Foram necessários dois anos, três meses, uma catástrofe sanitária e a pressão da Câmara, do Senado e de empresários para o presidente Jair Bolsonaro, enfim, se livrar da antidiplomacia de Ernesto Araújo no Ministério das Relações Exteriores.
Desde os primeiros meses de 2019, Araújo vinha constrangendo o Itamaraty, mas o presidente mantinha o ministro com o aval da ala ideológica do governo, dos filhos e do guru Olavo de Carvalho. O centrão, que entrou para garantir a necessária sustentação no Congresso, pediu e levou a cabeça do ministro.

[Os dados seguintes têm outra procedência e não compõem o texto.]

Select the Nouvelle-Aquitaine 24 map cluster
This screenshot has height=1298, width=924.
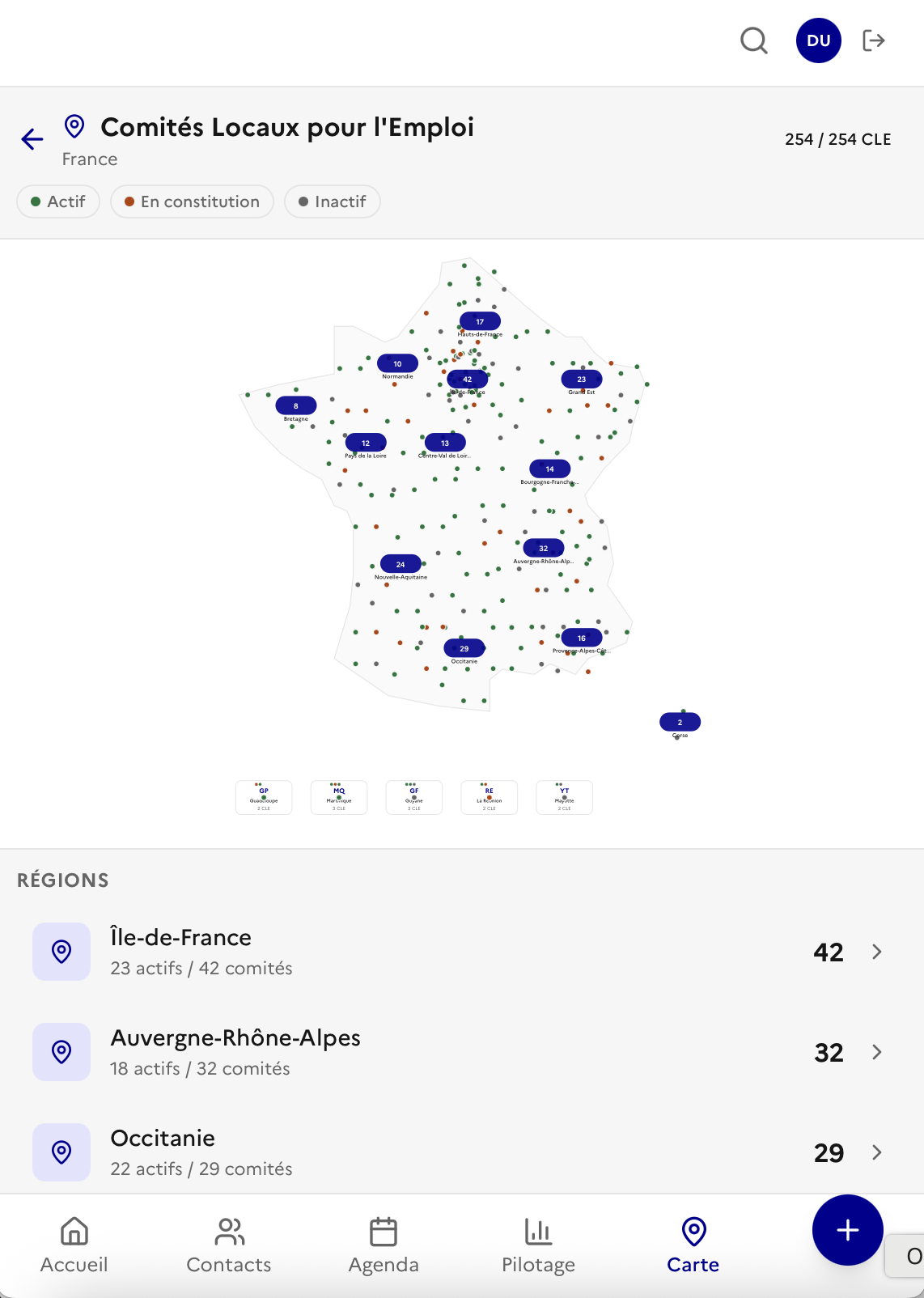pyautogui.click(x=401, y=564)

A narrativa oficial de que Araújo pediu demissão só convence quem não acompanhou a derrocada nas últimas semanas. Depois do ex-ministro da Saúde, Eduardo Pazuello, os aliados do governo na Câmara exigiram a cabeça do chanceler, considerado um dos responsáveis pelo atraso nas negociações para a compra de vacinas contra a covid-19 e de insumos.

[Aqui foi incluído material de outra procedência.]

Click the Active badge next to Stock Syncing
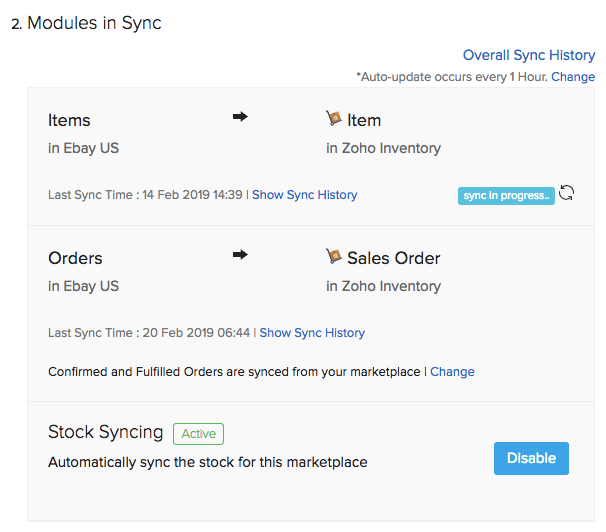The width and height of the screenshot is (606, 532). (x=198, y=434)
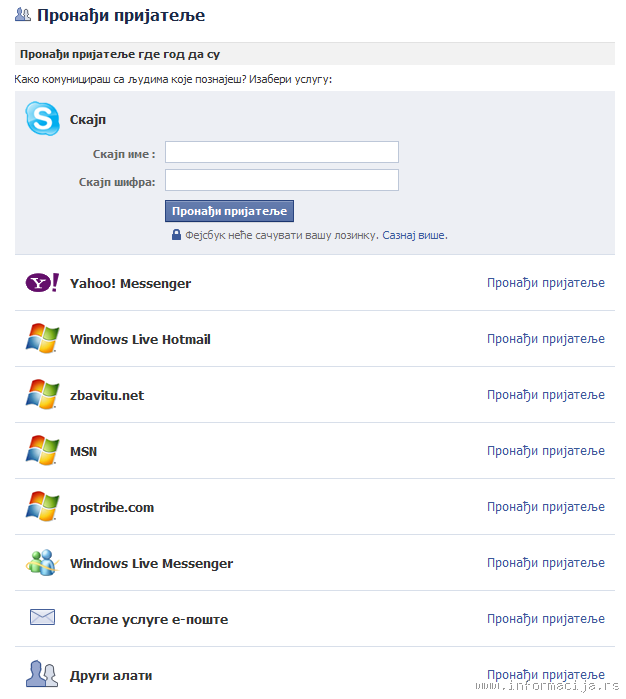Open Пронађи пријатеље link for MSN
Image resolution: width=626 pixels, height=699 pixels.
point(546,451)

No fim de semana, quando resolveu atacar a senadora Kátia Abreu, Araújo já sabia que seu tempo no cargo acabara. Tentou criar um factoide para alimentar as redes sociais bolsonaristas com uma narrativa tão bizarra quanto outras intervenções desastradas em relação à China, que mostraram seu despreparo para o cargo.
A ideia amalucada de que os senadores estão "vendidos" para a chinesa Huawei na disputa pelo 5G está sendo usada na redes como pretexto para a demissão, cujo motivo real, ainda que não reconhecido pelo presidente, é a insuficiência de desempenho. No caso do 5G, o que os senadores pedem é que a China não seja excluída da concorrência, até por se tratar do maior parceiro comercial do Brasil.

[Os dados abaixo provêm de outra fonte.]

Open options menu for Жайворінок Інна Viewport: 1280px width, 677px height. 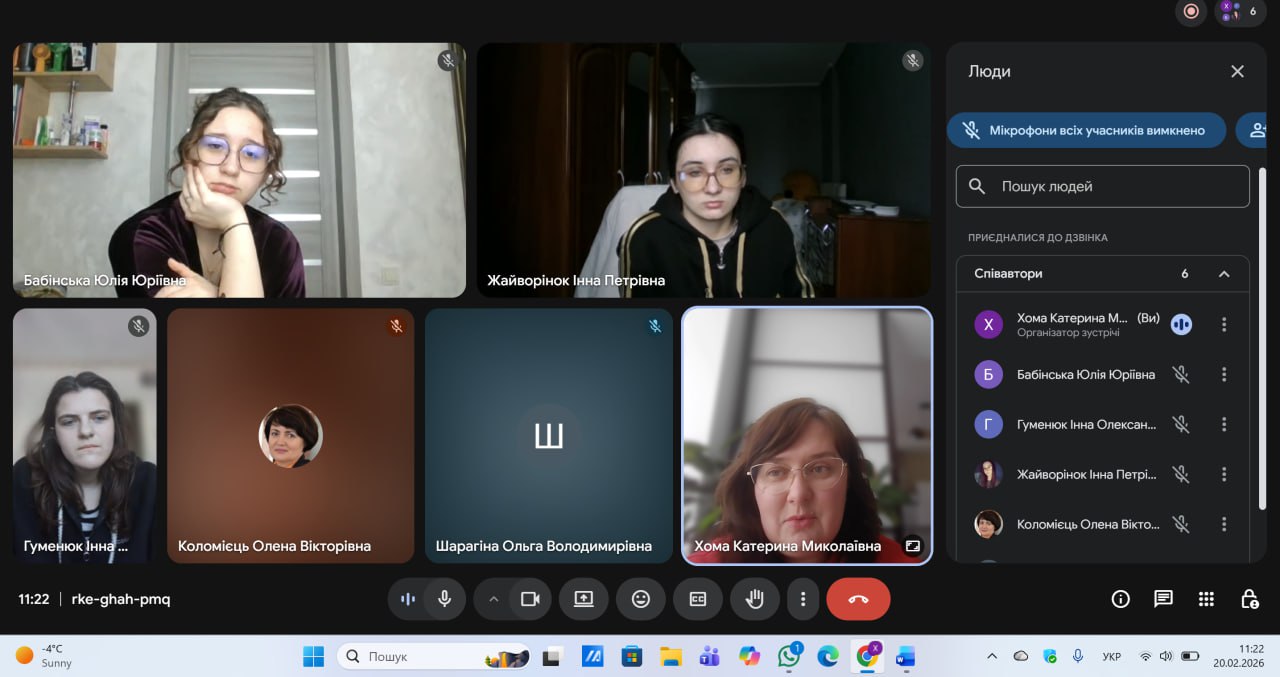(x=1223, y=474)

A queda de Araujo não servirá para estabelecer a normalidade no Itamaraty se o presidente Bolsonaro continuar permitindo que os filhos se metam em negócios de Estado. O deputado Eduardo Bolsonaro, que tentou, sem sucesso, ser embaixador do Brasil nos Estados Unidos, age como uma espécie de chanceler paralelo, ao lado de Filipe Martins, aquele que fez o símbolo dos supremacistas brancos quando Araújo falava no Senado, semana passada.
O Ministério das Relações Exteriores precisa de um ministro que tenha a dimensão do tamanho e da força do Brasil, sem cultivar ideias toscas, como a de que é bom ser pária internacional. Porque não é. Quem faz negócios com o Exterior sabe que em nada ajuda para melhorar o ambiente de negócios a imagem de um país relapso com a pandemia que afeta todo o planeta.
Quem assumir o comando do Itamaraty terá, primeiro, de conquistar a confiança dos diplomatas de carreira e reconstruir as pontes que Araújo implodiu. De sua parte, Bolsonaro terá de demitir os ministrinhos paralelos que gravitam no seu entorno, ignorando que quem não ajuda faria muito bem se não estorvasse.